Para o leitor, esta história não é apenas um caso de estudo de urbanismo chinês. Levanta uma pergunta direta: o que aconteceria se as nossas cidades aceitassem investir no que hoje parece inútil para evitar a asfixia de amanhã?
- Olhar para uma estação vazia em fotografia e imaginar a multidão futura é um exercício de projeção que as nossas sociedades por vezes perderam.
- Compreender a lógica por trás destes “metros para lado nenhum” ajuda a decifrar os próximos grandes projetos que nos parecerão insensatos… antes de se tornarem indispensáveis.
O que estas “estações no meio do nada” nos dizem sobre o nosso futuro
Em 2025, estas estações outrora isoladas tornaram-se espelhos para o resto do mundo. Obrigam-nos a olhar para as nossas próprias cidades, os nossos engarrafamentos, as rendas exorbitantes, e a colocar uma questão desconfortável: em que momento devíamos ter agido mais cedo, mais longe, para além do nosso horizonte imediato?
A China não conseguiu tudo, longe disso. Algumas estações continuam subutilizadas, alguns bairros planeados nunca arrancaram verdadeiramente. Mas no conjunto, a história conta uma coisa simples: o urbanismo não é apenas gerir o que existe, é por vezes ter a coragem de fazer existir o que ainda não está lá.

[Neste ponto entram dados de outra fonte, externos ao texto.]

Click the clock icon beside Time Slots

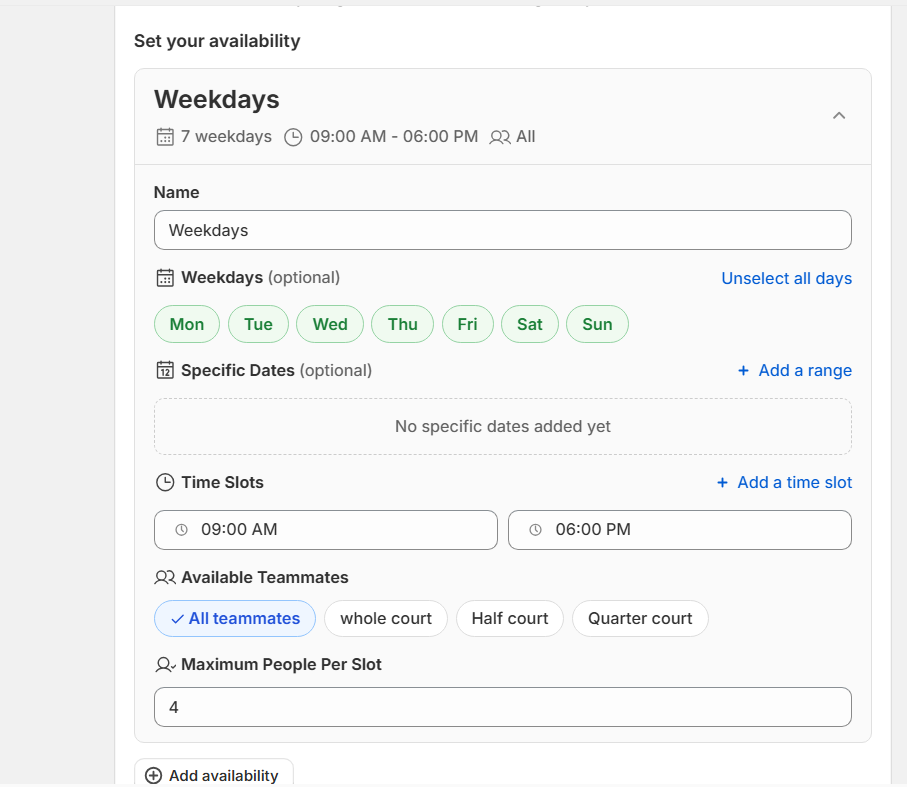(x=165, y=482)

Essas plataformas vazias de 2008 tornaram-se, em pouco mais de uma década e meia, corredores de vida quotidiana. Lugares onde nos empurramos, onde nos cruzamos sem ver, onde milhões de histórias se sobrepõem. Ao olhar para estes metros “construídos no meio do nada”, já não se vê um erro de cálculo, vê-se uma escolha de sociedade.

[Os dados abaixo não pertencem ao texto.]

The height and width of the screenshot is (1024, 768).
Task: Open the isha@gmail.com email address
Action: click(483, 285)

| Ponto chave | Detalhe | Interesse para o leitor |
| Estações “fantasma” | Construídas em zonas quase desertas em 2008 | Perceber porque uma decisão à primeira vista absurda pode revelar-se visionária |
| Estratégia a longo prazo | Construir as redes antes da chegada massiva de habitantes | Mudar a perspetiva sobre grandes projetos urbanos na sua própria cidade |
| Cidades do amanhã | Os metros estruturam a forma e ritmo das novas metrópoles | Imaginar como será a vida urbana daqui a 10 ou 20 anos |
FAQ:
- Essas estações chinesas “vazias” eram mesmo usadas por ninguém? Não exatamente. No início, a afluência era baixa, mas ainda havia trabalhadores, alguns residentes e pessoal de construção a utilizá-las. O vazio era sobretudo relativo à enorme capacidade instalada.
- Todas as “estações no meio do nada” na China tiveram sucesso? Não. Algumas continuam subutilizadas, especialmente em áreas onde projetos imobiliários foram adiados ou cancelados. A estratégia resultou em muitas grandes metrópoles mas não de forma geral em todo o lado.
- Porque é que as cidades ocidentais não seguiram a mesma abordagem? Enfrentam ciclos políticos diferentes, restrições orçamentais e maior escrutínio público. Construir infraestruturas de longo prazo que parecem “inúteis” durante anos é muito mais difícil de defender democraticamente.
- Este modelo é sustentável para o ambiente? Quando funciona, bairros densos e orientados para o transporte público podem reduzir significativamente o uso do automóvel e as emissões. O risco surge ao combinar construção excessiva com expansão urbana dispersa e infraestruturas não utilizadas.
- O que podem realmente aprender outros países com isto? Não se trata de copiar o modelo chinês, mas de repensar o tempo: construir o transporte público ligeiramente à frente da procura, planear a cidade à volta das estações, e aceitar que alguns retornos só chegam uma década depois.